┌─ DATA SUPPLIED

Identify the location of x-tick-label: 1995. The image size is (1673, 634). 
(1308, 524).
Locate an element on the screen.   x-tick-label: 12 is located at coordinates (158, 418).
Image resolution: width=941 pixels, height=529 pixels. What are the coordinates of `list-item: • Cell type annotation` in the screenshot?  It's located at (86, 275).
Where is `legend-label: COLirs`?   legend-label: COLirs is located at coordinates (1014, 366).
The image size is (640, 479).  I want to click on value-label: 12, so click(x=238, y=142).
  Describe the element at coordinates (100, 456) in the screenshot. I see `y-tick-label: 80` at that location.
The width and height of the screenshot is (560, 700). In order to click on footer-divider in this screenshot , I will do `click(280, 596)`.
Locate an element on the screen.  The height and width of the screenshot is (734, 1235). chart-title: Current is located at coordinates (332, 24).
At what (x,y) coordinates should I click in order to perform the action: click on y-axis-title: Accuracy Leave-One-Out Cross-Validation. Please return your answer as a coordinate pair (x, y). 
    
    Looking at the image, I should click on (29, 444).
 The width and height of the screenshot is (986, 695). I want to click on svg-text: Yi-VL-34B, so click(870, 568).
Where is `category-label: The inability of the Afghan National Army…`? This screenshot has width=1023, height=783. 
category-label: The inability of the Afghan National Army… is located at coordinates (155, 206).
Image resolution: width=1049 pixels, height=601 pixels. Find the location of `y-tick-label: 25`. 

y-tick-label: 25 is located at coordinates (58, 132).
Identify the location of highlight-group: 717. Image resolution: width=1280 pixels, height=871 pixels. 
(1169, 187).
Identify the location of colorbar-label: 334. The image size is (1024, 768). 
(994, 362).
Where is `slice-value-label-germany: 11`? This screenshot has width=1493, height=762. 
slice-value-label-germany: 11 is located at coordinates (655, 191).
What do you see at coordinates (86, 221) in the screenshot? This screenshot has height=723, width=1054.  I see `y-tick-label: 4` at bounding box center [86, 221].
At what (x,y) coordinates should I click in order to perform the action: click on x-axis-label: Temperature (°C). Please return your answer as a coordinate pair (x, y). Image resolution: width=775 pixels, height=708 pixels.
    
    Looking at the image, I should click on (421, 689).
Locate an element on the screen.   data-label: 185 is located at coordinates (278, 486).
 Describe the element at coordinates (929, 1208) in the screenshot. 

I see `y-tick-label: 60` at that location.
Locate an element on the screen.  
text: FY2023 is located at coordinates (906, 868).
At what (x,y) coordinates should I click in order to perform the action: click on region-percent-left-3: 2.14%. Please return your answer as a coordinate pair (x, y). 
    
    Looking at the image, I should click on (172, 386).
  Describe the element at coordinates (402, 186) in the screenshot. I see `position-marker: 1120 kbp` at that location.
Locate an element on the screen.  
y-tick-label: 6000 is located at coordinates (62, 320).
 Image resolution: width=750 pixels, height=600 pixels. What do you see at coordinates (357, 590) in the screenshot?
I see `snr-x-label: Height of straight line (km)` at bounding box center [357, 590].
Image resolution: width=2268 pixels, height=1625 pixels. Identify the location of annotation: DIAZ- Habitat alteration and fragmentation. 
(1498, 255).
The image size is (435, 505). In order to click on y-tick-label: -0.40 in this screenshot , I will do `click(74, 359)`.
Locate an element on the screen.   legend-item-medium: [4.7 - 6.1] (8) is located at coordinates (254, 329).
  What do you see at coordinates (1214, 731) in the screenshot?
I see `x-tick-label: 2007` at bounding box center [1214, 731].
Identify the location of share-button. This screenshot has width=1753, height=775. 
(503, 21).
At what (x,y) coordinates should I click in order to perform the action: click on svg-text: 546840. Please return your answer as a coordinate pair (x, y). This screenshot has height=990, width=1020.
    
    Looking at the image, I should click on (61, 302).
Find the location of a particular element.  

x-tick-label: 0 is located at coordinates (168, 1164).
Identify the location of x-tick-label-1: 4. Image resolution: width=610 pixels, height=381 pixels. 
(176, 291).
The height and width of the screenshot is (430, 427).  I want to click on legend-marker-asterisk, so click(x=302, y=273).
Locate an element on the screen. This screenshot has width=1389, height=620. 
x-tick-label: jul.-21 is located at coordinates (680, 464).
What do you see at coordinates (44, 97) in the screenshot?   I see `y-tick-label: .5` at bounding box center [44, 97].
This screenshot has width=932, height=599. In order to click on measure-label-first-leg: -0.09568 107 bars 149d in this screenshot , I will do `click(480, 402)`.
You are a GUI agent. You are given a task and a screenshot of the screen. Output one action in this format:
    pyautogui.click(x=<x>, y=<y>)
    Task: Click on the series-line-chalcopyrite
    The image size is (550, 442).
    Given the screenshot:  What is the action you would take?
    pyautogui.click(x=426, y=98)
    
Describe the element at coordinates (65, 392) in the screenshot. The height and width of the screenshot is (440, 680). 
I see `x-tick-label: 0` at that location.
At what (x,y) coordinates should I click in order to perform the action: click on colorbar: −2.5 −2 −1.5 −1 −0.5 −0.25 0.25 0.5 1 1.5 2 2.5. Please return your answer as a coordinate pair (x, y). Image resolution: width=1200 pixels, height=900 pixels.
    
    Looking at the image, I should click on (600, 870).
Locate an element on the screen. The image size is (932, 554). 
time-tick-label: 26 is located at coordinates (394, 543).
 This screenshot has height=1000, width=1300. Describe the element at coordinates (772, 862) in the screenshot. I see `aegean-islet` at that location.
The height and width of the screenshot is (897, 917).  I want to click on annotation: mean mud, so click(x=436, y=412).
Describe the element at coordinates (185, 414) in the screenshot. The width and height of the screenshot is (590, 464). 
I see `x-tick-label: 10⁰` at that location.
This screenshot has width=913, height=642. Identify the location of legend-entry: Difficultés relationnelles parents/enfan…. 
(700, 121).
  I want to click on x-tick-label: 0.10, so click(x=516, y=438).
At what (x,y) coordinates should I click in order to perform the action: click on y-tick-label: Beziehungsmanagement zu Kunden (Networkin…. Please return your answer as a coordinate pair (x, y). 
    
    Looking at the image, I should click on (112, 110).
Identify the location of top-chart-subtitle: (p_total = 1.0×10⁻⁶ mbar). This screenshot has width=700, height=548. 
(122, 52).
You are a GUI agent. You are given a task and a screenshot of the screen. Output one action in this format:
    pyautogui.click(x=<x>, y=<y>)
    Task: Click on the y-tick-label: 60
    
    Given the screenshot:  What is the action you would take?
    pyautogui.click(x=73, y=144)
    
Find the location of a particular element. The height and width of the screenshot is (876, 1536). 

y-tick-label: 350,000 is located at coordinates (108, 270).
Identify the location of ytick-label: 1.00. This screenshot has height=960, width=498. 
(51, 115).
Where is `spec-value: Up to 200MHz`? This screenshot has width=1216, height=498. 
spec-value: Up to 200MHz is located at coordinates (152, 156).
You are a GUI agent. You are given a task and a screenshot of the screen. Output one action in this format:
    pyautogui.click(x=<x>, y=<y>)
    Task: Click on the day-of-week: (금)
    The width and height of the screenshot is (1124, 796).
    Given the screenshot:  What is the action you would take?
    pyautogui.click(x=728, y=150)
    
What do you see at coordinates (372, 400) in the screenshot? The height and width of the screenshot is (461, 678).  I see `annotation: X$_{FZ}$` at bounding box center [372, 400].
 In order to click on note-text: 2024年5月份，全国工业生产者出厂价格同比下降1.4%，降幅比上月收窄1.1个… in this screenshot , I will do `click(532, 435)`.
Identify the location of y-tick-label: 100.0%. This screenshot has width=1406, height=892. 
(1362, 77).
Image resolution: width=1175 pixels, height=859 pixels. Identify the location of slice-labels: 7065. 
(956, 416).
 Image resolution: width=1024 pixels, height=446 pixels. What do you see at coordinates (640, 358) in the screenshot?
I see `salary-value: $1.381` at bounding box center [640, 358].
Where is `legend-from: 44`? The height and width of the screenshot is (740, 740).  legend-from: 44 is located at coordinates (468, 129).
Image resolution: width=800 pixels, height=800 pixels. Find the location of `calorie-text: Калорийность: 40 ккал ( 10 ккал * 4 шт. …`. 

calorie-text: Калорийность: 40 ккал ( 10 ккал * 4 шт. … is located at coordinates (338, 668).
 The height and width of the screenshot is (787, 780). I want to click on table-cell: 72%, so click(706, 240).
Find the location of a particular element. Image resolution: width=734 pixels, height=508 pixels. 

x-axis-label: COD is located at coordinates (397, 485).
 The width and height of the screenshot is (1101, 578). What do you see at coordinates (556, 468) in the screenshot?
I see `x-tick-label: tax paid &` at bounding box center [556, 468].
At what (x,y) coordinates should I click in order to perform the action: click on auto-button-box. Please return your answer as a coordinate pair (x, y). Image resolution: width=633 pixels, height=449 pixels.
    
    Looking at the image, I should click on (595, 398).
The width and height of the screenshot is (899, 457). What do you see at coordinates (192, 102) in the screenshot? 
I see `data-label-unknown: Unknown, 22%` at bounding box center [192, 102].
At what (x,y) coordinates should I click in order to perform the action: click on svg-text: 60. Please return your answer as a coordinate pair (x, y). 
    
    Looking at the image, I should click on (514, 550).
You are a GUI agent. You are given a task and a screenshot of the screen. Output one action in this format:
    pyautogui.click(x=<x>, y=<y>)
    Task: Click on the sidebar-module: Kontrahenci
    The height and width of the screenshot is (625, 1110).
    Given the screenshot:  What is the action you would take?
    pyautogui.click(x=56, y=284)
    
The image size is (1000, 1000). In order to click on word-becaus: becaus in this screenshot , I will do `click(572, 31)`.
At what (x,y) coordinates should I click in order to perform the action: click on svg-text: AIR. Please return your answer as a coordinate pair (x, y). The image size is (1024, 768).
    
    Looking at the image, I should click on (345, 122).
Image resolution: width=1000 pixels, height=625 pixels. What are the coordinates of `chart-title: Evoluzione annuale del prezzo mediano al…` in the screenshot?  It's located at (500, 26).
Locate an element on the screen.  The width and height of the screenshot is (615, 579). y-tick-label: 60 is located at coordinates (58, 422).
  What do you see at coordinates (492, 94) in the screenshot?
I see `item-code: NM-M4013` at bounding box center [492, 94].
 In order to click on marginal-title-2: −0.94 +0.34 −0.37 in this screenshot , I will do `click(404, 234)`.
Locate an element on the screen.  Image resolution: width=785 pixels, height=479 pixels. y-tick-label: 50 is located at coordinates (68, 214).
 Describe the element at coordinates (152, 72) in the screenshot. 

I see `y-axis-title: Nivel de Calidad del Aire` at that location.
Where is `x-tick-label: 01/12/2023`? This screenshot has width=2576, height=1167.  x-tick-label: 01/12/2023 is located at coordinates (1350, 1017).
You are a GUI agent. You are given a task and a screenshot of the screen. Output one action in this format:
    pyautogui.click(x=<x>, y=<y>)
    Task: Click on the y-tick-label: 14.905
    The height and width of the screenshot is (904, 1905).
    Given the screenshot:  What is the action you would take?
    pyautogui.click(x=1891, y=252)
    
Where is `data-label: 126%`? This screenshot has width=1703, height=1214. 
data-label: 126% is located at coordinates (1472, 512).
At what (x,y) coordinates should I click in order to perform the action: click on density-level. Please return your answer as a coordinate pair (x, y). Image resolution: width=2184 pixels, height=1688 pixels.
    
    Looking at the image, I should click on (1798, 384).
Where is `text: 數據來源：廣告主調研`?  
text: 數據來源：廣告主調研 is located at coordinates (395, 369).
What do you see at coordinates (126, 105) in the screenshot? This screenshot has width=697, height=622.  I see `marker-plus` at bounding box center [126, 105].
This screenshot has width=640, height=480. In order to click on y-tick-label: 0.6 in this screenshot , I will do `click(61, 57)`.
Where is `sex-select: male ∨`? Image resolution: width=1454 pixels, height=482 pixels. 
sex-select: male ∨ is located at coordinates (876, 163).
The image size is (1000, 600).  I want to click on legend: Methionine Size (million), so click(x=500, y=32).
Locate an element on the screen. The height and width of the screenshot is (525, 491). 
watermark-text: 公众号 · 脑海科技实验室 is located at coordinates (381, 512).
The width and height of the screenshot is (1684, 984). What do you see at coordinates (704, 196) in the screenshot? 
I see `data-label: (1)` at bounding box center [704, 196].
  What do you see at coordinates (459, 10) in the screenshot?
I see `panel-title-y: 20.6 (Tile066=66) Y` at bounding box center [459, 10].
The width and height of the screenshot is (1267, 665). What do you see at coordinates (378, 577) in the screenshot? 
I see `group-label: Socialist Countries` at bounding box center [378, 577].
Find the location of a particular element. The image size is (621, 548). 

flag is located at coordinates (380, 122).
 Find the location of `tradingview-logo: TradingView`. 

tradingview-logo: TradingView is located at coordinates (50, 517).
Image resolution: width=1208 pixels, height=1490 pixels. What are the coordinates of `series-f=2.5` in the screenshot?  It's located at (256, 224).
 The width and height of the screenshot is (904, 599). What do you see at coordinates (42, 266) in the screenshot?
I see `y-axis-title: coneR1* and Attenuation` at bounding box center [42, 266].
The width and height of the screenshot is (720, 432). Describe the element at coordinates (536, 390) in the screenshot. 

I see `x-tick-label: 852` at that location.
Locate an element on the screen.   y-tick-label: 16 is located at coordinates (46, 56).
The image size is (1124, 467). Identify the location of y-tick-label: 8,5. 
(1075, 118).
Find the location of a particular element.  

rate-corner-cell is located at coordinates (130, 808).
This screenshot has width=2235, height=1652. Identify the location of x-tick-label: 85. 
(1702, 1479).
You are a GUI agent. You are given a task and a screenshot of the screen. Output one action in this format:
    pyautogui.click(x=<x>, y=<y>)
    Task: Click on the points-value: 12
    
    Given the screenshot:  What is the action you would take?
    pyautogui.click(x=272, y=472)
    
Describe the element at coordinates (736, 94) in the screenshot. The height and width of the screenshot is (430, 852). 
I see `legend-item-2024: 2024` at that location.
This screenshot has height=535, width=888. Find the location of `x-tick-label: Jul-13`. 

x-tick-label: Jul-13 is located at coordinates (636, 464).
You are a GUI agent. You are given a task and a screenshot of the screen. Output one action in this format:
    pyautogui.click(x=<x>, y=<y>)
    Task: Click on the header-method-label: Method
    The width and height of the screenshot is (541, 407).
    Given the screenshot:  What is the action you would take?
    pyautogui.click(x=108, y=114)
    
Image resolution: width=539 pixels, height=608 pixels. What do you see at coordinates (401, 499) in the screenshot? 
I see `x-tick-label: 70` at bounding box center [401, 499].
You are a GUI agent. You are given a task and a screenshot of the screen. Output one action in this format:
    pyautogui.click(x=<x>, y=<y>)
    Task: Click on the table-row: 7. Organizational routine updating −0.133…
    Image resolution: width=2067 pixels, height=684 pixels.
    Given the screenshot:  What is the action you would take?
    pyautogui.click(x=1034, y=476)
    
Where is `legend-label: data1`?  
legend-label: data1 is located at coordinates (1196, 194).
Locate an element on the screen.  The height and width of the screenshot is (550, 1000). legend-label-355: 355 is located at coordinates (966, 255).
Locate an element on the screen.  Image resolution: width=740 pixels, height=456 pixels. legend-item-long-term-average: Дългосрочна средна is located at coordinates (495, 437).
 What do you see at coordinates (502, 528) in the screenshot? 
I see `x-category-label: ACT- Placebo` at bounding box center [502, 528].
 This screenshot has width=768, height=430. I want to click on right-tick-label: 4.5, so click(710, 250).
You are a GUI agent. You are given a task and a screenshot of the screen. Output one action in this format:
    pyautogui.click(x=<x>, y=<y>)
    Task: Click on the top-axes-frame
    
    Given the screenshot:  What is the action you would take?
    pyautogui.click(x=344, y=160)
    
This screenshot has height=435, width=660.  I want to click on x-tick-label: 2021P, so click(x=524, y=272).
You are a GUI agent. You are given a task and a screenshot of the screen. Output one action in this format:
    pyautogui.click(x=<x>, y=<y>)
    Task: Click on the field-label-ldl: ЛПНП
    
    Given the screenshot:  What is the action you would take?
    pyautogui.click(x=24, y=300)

└─

> _YOUR OBJECTIVE_
Copy out the lines above exactly, starting at the line containing "Image resolution: width=800" and ending at the line containing "The height and width of the screenshot is (787, 780).".

> _RESPONSE TO THE TASK_
Image resolution: width=800 pixels, height=800 pixels. Find the location of `calorie-text: Калорийность: 40 ккал ( 10 ккал * 4 шт. …`. 

calorie-text: Калорийность: 40 ккал ( 10 ккал * 4 шт. … is located at coordinates (338, 668).
 The height and width of the screenshot is (787, 780). I want to click on table-cell: 72%, so click(706, 240).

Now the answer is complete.